Hence male gender serves not only as a risk factor for developing uveitis in patients with Behçet’s disease but also as a marker of poor visual outcome once the uveitis develops.

8. Sarcoidosis

Sarcoidosis is characterized by multisystem noncaseating granulomas that result from an exaggerated immune response to self or non-self-antigens [96]. No specific etiology has been identified. Genetics (HLA-B8 is the most common allele that has been associated with sarcoidosis) [97] and infectious agents (mycobacteria, human herpes virus 8) [98, 99] as well as environmental factors have been implicated in the pathogenesis. Inflammation can involve multiple organ systems with the most common ones being lymph nodes, lungs, eyes, and skin. Ocular sarcoidosis can be seen in up to 25–50% of the patients with systemic disease. This can be the unmasking feature leading to the diagnosis [100]. The incidence also varies with race. African-Americans are 10–20 times more commonly affected than Caucasians [101]. It affects both genders similarly with a slight female predominance [102]. A bimodal incidence has been reported with the first peak between the 2nd and 3rd decade and the second between the 5th and 6th decade of life [103, 104].

Bilateral granulomatous uveitis can sometimes be the only sarcoid related pathology. Bilateral ocular involvement is the most common ocular pattern occurring in 30–70% of the cases [105108]. Anterior uveitis is the most common type; however distribution of uveitis may vary with race. Some studies have reported posterior or panuveitis to be more common in Caucasians compared to African-Americans [109112]. The International Workshop on Ocular Sarcoidosis (IWOS) has identified seven signs “suggestive” for the diagnosis of ocular sarcoidosis. These include (1) mutton-fat/granulomatous keratic precipitates and/or iris nodules (Koeppe/Busacca), (2) trabecular meshwork nodules and/or tent-shaped peripheral anterior synechiae, (3) snowballs/string of pearls vitreous opacities, (4) multiple chorioretinal peripheral lesions (active and/or atrophic), (5) nodular and/or segmental periphlebitis (+/− candlewax drippings) and/or retinal macroaneurysm in an inflamed eye, (6) optic disc nodule(s)/granuloma(s) and/or solitary choroidal nodule, and (7) bilaterality [113].

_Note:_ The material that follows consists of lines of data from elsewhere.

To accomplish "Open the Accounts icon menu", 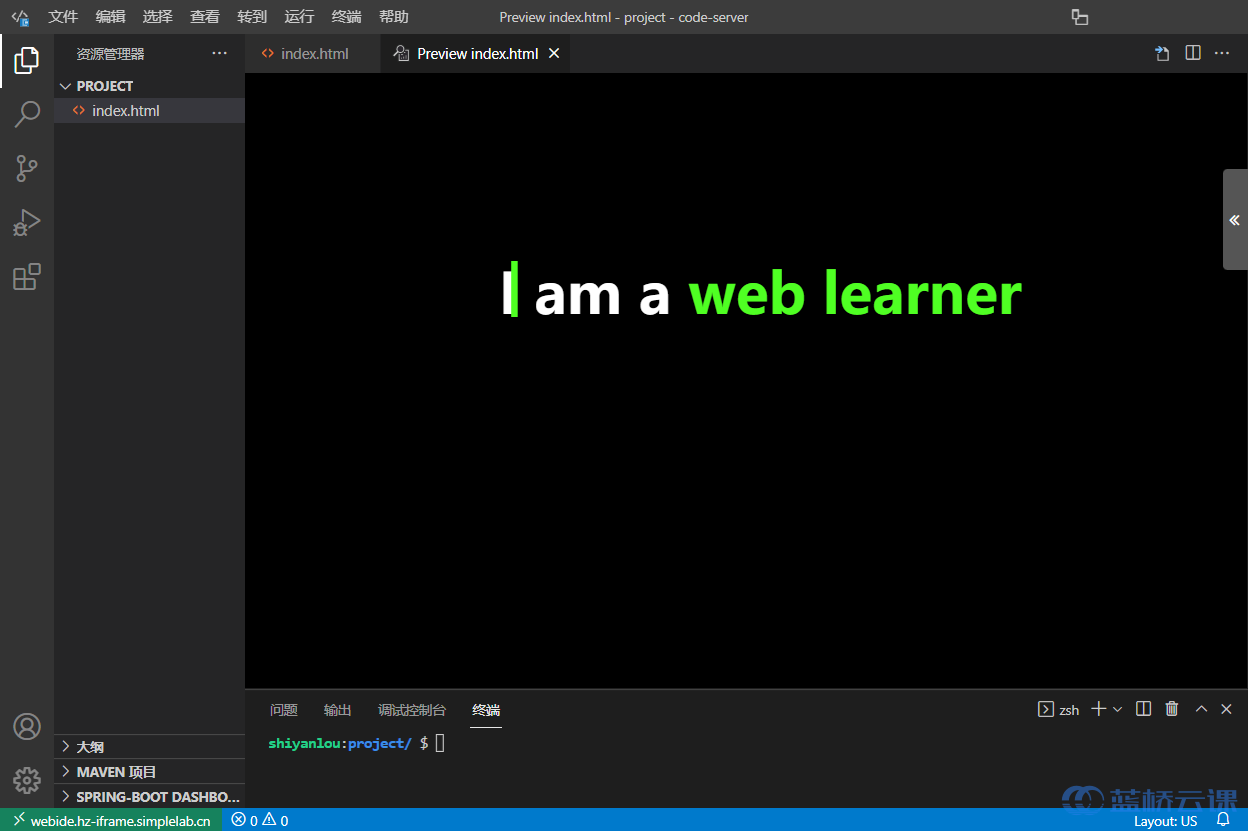I will [x=27, y=726].
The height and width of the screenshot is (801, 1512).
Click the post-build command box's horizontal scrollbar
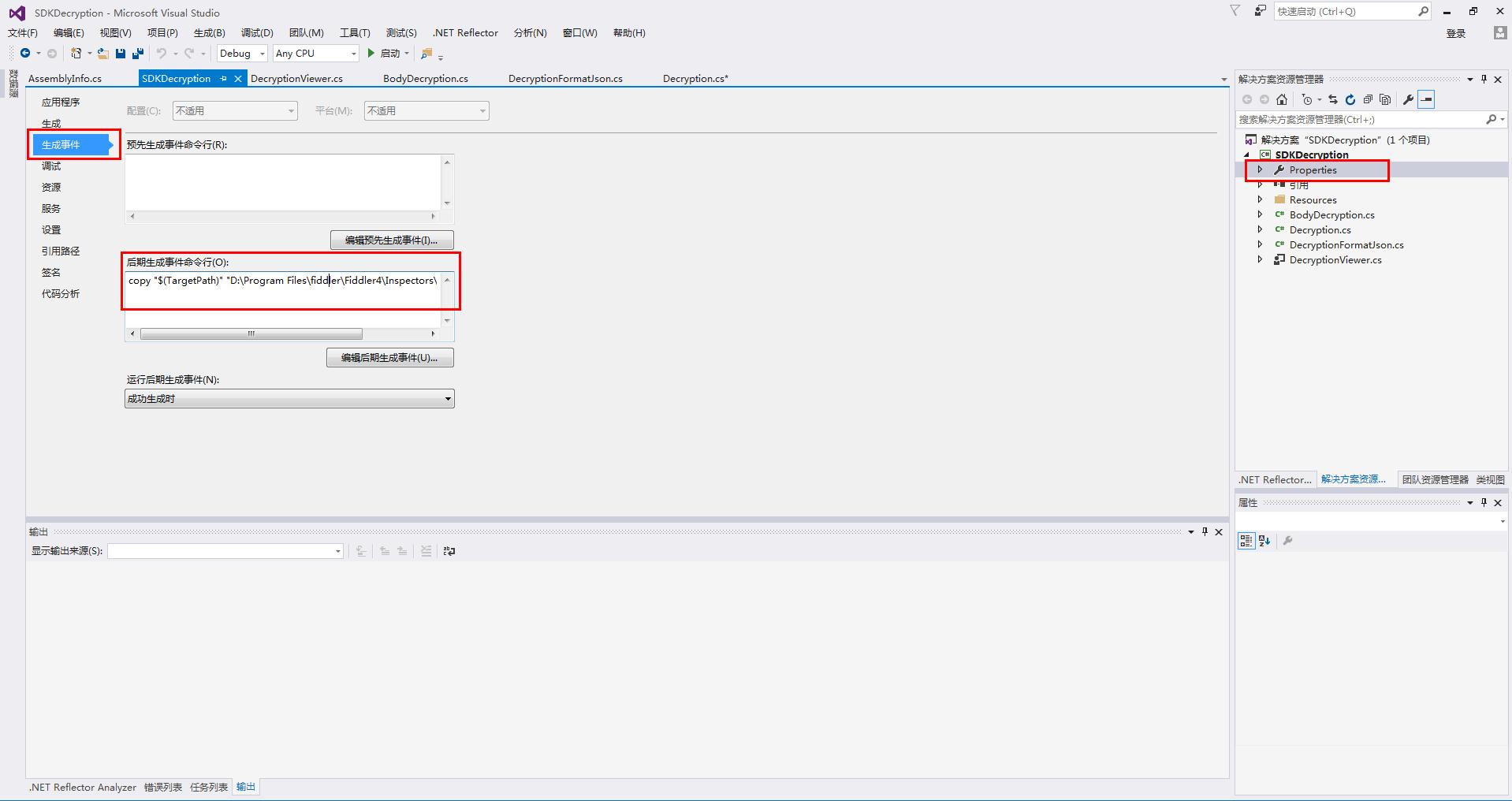click(251, 334)
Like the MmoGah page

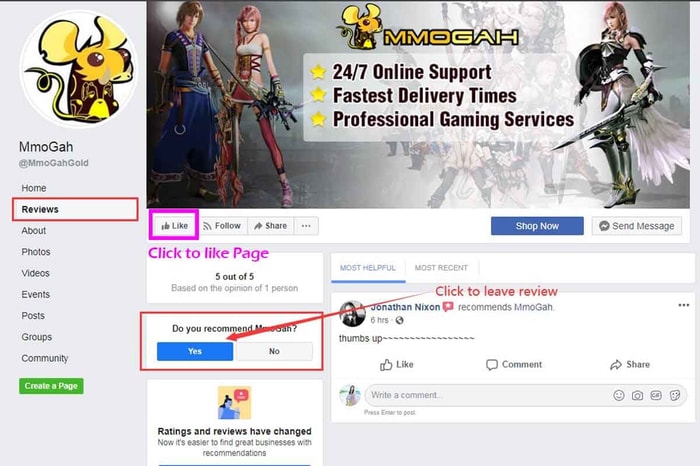174,226
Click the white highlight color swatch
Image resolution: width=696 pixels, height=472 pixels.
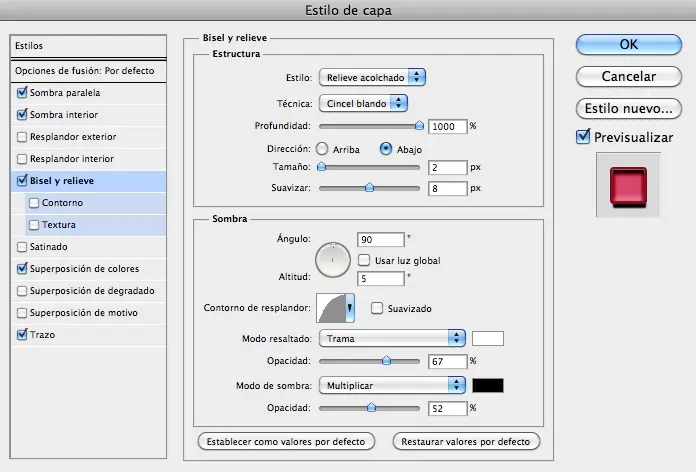click(x=488, y=338)
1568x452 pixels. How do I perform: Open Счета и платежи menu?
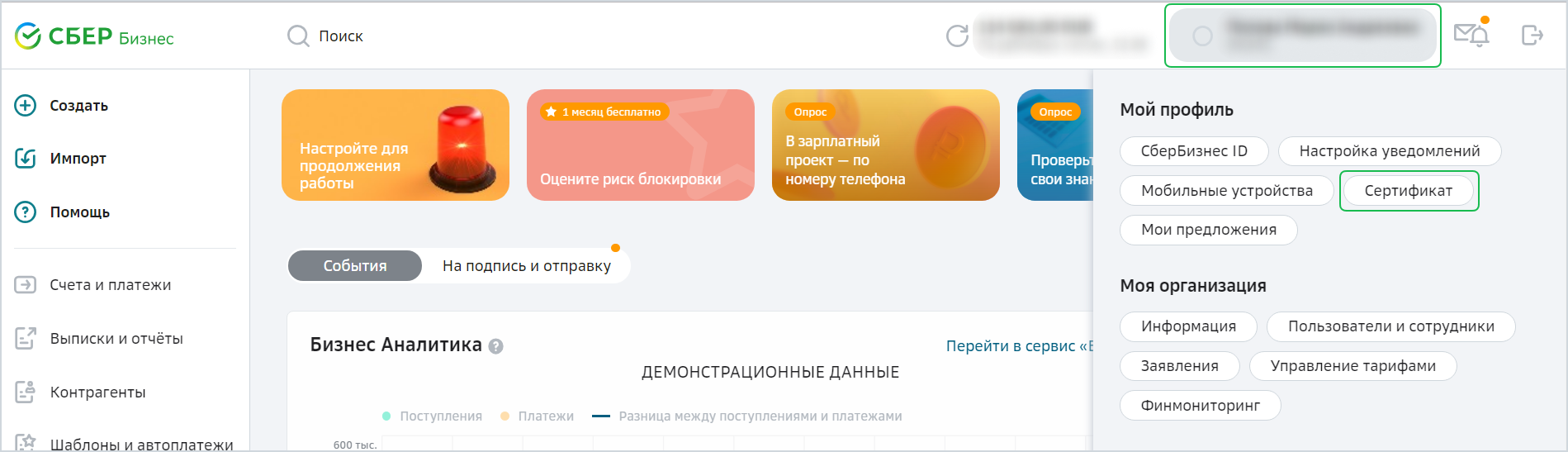click(110, 285)
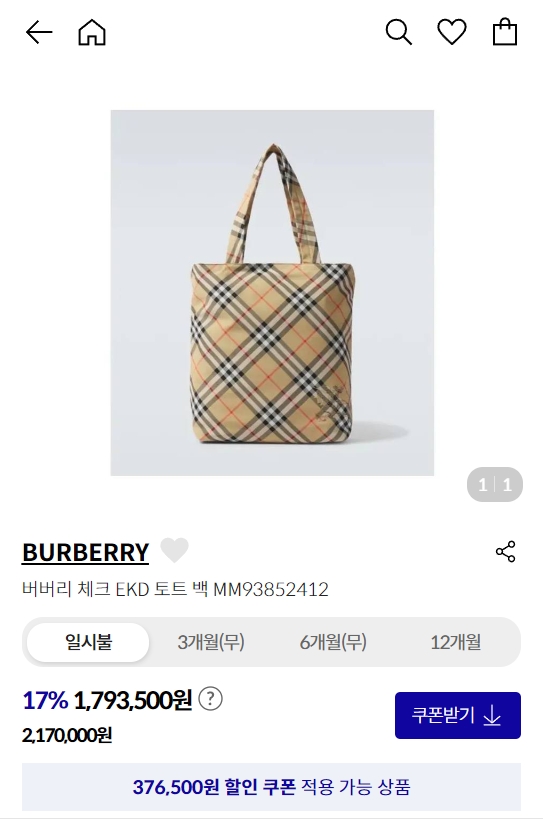Toggle the heart next to BURBERRY brand
Screen dimensions: 543x821
(x=174, y=550)
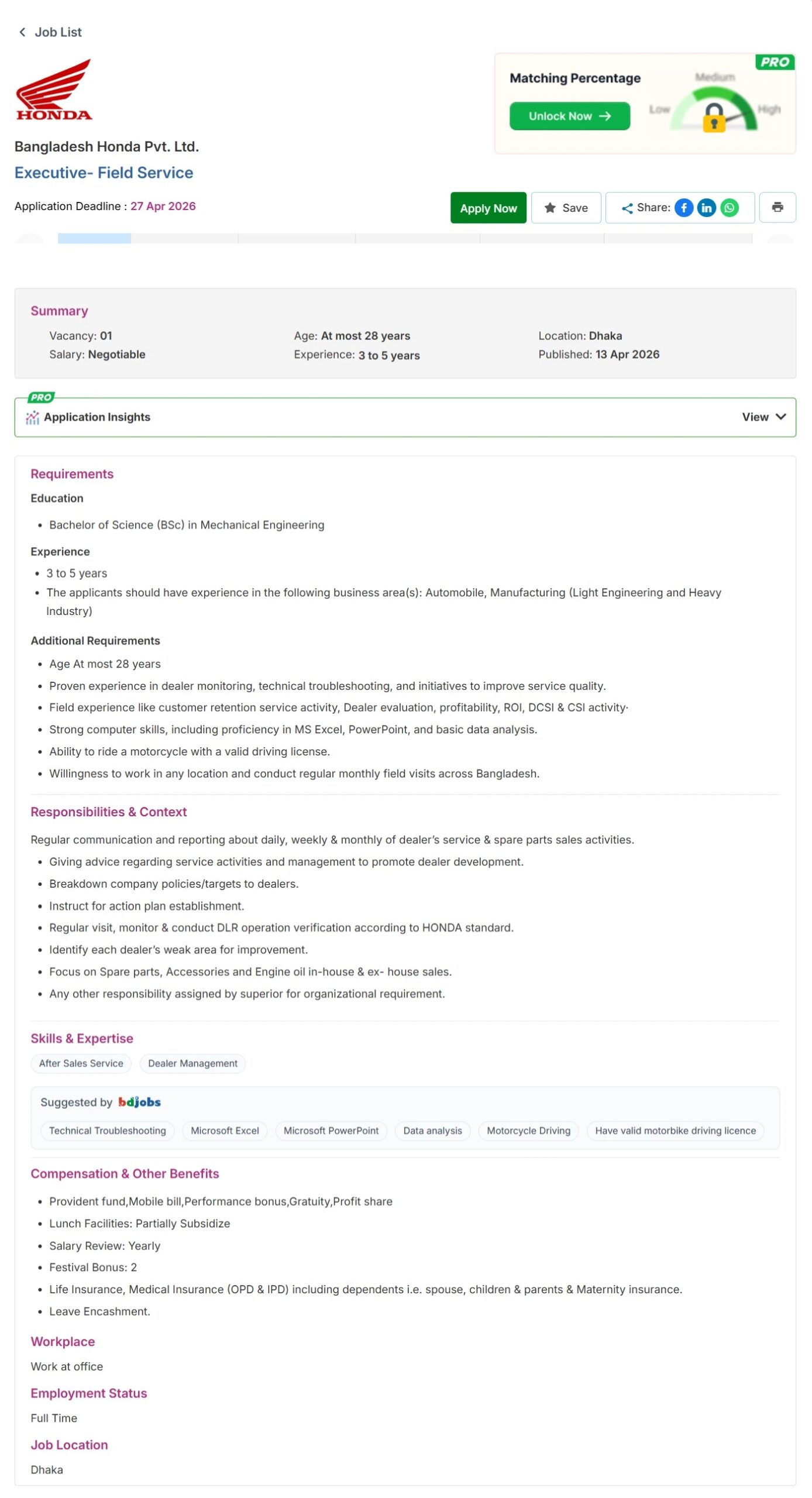Expand Application Insights View dropdown

(763, 417)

About 10% of sarcoid associated uveitis cases can have significant visual dysfunction and even blindness [114]. Female gender, Caucasian race, late onset of systemic disease, and presence of multifocal choroiditis or panuveitis have been associated with a worse visual outcome [109, 115117]. White patients had more posterior segment involvement and white females had frequent occurrence of cystoid macular edema and therefore worse visual outcomes [117].

Keratoconjunctivitis sicca (KCS) is the second most common ocular manifestation followed by adnexal granulomas. KCS or dry eye syndrome results not only from aqueous layer deficiency as a result of lacrimal gland inflammation leading to fibrosis but also from mucin and lipid layer deficiencies. The latter is in fact the main underlying pathology [118]. This is more common in women as mentioned earlier in the Rheumatoid Arthritis section. Clinically, significant lacrimal gland involvement resulting in enlargement of the lacrimal gland is an uncommon finding [112].

Adnexal granulomas most commonly affect the conjunctiva followed by eyelid. Rarely lacrimal gland and orbital granulomas are also seen [112]. According to IOWS diagnostic criteria, they can also be present in the trabecular meshwork (Berlin nodules) and cause an elevated intraocular pressure secondary to angle closure [113, 119]. Like elsewhere histopathology shows noncaseating granulomas and sometimes can help form the diagnosis.

Female gender acts as a prognostic factor related to worse visual outcomes in patients with ocular sarcoidosis.

Conflict of Interests

The authors declare that there is no conflict of interests regarding the publication of this paper.